Analysis of computational efficiency: Optimization algorithms can be computationally expensive, especially when dealing with large datasets. The computational efficiency of each algorithm could be analysed and compared with their run times on different datasets. This analysis could help identify the most efficient algorithms and suggest improvements to reduce their computational cost.
On the other hand, the DO is a relatively new optimization algorithm that has been applied to various optimization problems, including feature selection and classification tasks, which has the potential to be used for spam detection. As with any other optimization algorithm, DO has some limitations, which are listed as follows:
Premature Convergence: DO tends to converge prematurely to local optima, which can result in suboptimal solutions [8]. This is a common problem in many optimization algorithms and the DO algorithm is no exception.
Sensitivity to Initialization: DO’s performance can be sensitive to the initial population’s quality and diversity [25]. Poor initialization can lead to premature convergence, while good initialization can improve the algorithm’s performance.
Lack of Diversity: DO does not have mechanisms to maintain population diversity, which can cause premature convergence and limit the algorithm’s exploration capabilities [26].
Limited Search Space Exploration: DO’s search capabilities are limited, as it only explores a small portion of the search space at each iteration. This can result in suboptimal solutions and can make it difficult to find the global optimum [27].
Computational Complexity: DO’s computational complexity can be high, particularly for large-scale problems. The algorithm involves evaluating fitness functions, which can be computationally expensive, and the algorithm’s complexity can increase with the problem’s dimensionality [28].
Lack of Theoretical Analysis: DO’s theoretical analysis is still limited, and there are few theoretical guarantees of its convergence and performance under different conditions. This makes it difficult to understand the algorithm’s behaviour and to design effective parameter settings [29].
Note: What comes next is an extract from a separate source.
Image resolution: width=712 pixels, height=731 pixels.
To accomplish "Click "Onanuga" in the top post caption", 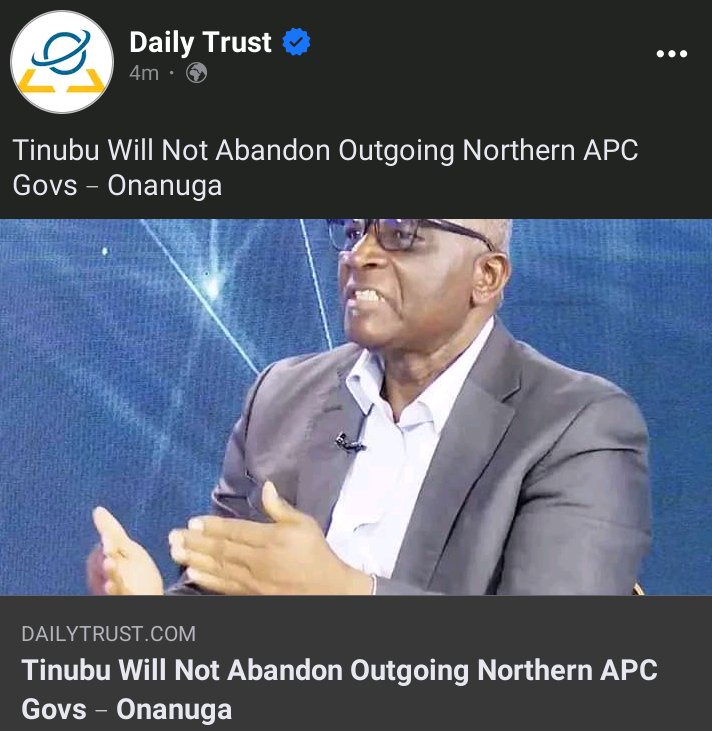I will tap(165, 186).

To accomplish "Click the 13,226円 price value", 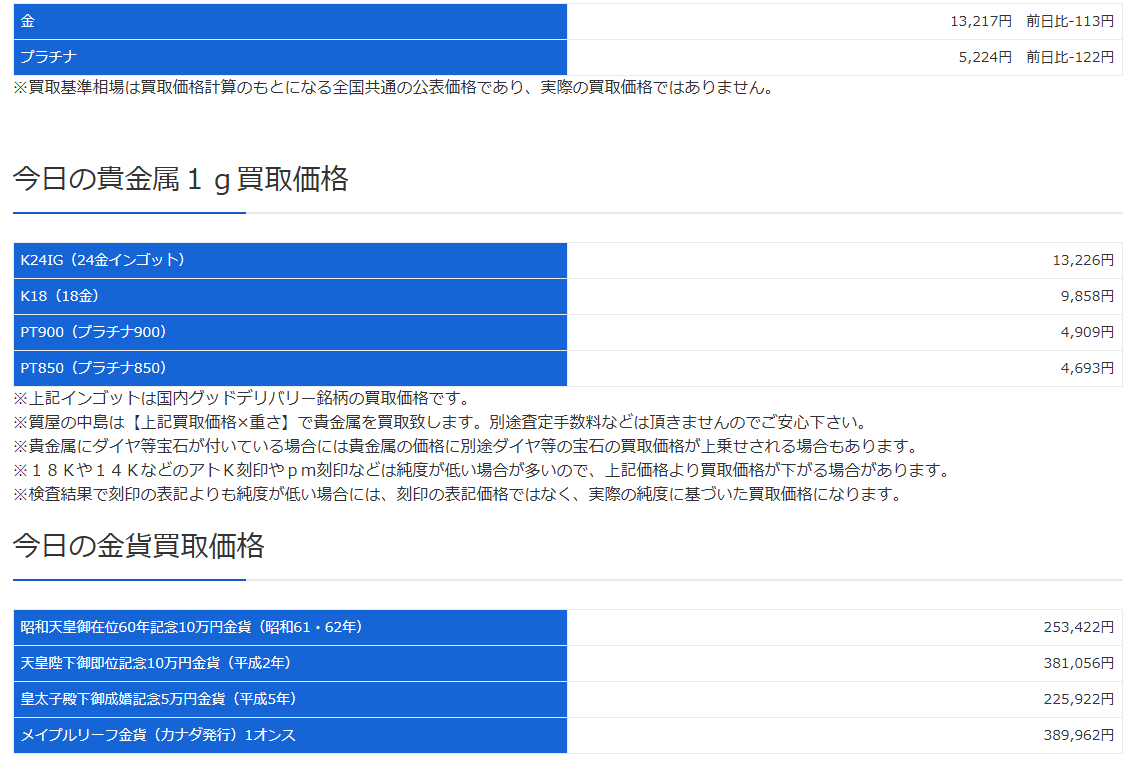I will click(x=1083, y=260).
In summarizing the performance evaluation of the DO algorithm, it has exhibited encouraging outcomes in certain applications; however, researchers need to acknowledge its limitations and drawbacks when considering its application to their specific optimization problems. To enhance the algorithm’s effectiveness, researchers should investigate strategies to address and overcome these limitations.

While many optimization techniques have been utilized in the literature for feature selection in spam email detection, the No Free Lunch Theorem (NFL) [30] suggests that no single solution can be applied to all problems and outperform all other algorithms. Hence, researchers continue to investigate the use of the most recent optimization algorithms for spam email detection, including DO.

However, as mentioned earlier, DO is susceptible to local optima, which limits its effectiveness. To address this, this paper proposes two main improvements to combine with the DO algorithm to enhance its performance and overcome its weaknesses.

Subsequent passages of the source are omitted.